Find The Other Anglers and Find The Fish?
by Turk Gierke
Sometimes it appears that there is a mysterious force that hypnotizes anglers and forms them into tight packs. This hypnosis has a magnetic effect on many fishermen. From all parts of the lake they are drawn into tight groups of boats or ice houses. This force is especially evident when ice fishing, but applies to open water just the same.
This force begins with a thought process that if two boats are close to each other “they must be on fish”, and if there are three or four, “it’s a hot spot!” It also stems from not having enough good places to fish during a particular time of year.

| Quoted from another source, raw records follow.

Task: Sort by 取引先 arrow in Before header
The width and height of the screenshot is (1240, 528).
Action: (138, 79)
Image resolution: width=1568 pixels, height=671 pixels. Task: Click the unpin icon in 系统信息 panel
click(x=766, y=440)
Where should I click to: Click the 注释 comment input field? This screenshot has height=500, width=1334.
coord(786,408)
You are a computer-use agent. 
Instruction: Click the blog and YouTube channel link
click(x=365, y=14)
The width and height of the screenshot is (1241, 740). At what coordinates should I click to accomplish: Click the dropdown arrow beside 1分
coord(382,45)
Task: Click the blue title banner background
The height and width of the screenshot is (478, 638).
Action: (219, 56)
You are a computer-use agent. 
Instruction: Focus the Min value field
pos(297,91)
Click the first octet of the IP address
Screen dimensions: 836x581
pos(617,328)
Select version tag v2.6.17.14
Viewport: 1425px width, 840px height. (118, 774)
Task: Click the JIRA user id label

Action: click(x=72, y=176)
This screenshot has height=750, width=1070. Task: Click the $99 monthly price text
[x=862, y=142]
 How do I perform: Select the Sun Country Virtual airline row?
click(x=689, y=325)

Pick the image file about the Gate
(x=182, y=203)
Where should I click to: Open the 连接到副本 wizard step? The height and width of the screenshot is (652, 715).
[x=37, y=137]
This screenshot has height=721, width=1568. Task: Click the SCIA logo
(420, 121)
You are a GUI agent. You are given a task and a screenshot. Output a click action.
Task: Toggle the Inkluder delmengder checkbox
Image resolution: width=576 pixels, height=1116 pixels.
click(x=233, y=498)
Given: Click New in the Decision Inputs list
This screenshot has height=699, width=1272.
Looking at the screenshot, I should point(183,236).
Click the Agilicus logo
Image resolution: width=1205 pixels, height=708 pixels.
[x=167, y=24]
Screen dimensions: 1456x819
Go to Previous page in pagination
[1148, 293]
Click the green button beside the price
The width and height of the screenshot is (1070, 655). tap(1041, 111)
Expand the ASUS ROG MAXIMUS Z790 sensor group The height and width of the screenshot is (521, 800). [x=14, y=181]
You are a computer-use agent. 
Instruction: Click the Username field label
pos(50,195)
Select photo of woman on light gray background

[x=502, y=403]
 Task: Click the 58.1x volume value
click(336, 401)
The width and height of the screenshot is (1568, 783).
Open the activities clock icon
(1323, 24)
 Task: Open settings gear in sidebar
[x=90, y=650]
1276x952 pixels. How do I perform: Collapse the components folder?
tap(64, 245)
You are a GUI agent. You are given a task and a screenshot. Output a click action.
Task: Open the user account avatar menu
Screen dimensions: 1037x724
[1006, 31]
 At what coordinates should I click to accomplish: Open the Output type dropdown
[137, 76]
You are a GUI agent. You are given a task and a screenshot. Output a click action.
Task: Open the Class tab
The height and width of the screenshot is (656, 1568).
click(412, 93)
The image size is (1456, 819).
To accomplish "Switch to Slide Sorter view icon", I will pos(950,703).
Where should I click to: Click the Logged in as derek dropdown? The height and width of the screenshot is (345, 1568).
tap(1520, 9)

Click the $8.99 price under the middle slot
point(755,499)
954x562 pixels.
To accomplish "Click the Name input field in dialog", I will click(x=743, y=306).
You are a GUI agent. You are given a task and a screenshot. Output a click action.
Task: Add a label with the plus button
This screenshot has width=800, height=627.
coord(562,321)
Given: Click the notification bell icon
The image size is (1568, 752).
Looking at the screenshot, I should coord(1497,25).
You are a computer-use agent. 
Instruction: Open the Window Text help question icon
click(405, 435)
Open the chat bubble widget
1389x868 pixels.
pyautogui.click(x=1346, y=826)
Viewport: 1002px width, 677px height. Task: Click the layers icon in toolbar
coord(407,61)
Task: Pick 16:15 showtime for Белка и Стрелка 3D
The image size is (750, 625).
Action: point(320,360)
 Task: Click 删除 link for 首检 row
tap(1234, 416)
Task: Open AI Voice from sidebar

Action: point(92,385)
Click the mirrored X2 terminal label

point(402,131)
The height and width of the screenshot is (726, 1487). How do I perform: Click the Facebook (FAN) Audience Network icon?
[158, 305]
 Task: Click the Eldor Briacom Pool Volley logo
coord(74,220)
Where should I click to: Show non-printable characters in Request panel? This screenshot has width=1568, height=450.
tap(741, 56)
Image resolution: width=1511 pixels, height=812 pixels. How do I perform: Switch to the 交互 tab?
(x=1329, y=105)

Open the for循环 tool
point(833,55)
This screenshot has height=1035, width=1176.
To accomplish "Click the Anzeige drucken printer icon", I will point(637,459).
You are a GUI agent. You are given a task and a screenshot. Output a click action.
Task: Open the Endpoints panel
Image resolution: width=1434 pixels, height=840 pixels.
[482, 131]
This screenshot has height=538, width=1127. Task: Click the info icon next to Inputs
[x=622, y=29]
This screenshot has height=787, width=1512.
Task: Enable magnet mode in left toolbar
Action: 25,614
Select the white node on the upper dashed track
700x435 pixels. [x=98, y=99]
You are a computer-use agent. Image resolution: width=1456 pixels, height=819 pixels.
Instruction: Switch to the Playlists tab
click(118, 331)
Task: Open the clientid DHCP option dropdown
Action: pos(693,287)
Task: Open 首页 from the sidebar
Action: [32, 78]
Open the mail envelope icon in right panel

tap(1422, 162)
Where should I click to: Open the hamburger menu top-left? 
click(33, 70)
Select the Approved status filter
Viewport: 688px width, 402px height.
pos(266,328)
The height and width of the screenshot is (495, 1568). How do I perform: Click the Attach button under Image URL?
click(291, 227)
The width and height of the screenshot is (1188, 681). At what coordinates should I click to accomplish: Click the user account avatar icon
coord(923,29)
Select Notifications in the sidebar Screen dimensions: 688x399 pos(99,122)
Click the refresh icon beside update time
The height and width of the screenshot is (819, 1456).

I’m not sure if fishermen enjoy just watching others go fishless, thinking “hey I didn’t do to bad, that guy got skunked too,” or maybe they are too social to just break away from the pack, and go find potential hot spots.
Conventional fishing rhetoric says that 10% of the fisherman catch 90% of the fish. I believe it. I also believe 90% of the anglers’ fish the same spots, with 90% of the anglers on the water that day. The majority of my best days guiding - times when the poles where bent all day long - walleye after walleye – were days when we caught walleyes away from the packs. Many of these trips also happened during “off” bites, as reported by other anglers.
There is a river rat that I have become acquainted with that only fishes Minnesota’s and Wisconsin’s border water- the St. Croix River - and only during the ice season. This ice crusted jigger pounds big walleyes, and he’s caught more ice hogs out of that water than anyone I know, including an eleven pound eye last winter.
When he starts talking about what’s what on the ice-I listen. In summary he says fish alone, away from other anglers, have your spots picked out ahead of time, and fish it only if nobody is fishing it. “Once another line is down there, it’s over.” Now that may be a bit extreme, however it often rings true.
There are times when open water anglers or groups of ice anglers catch fish together, but day in and day out, fishing away from the noisy fish spooking pack will catch you more fish, especially on the ice. When I’m guiding on a particular stretch of water, I have numerous hot spots in a given one or two mile area. If someone is at one of “my” honey holes, I move to the next spot-again fish can be caught next to others, but when adding it up over the length of a season, more fish are caught lone wolf style.
Many times these “packed” anglers are fishing memories, and working the same spot as last trip regardless of the conditions. Fishing is fun, and it’s supposed to be, some places are fun to fish even if you get blanked, but the fun of hooking water only lasts so long, and doing it next to the guy that “won’t wave back” gets old real quick.
Repel the force that can draw us all into the tight groups of anglers. Even if some fish are being caught on structure, odds are if you find the same structure somewhere else on the water, fish will be there and all yours for the catching.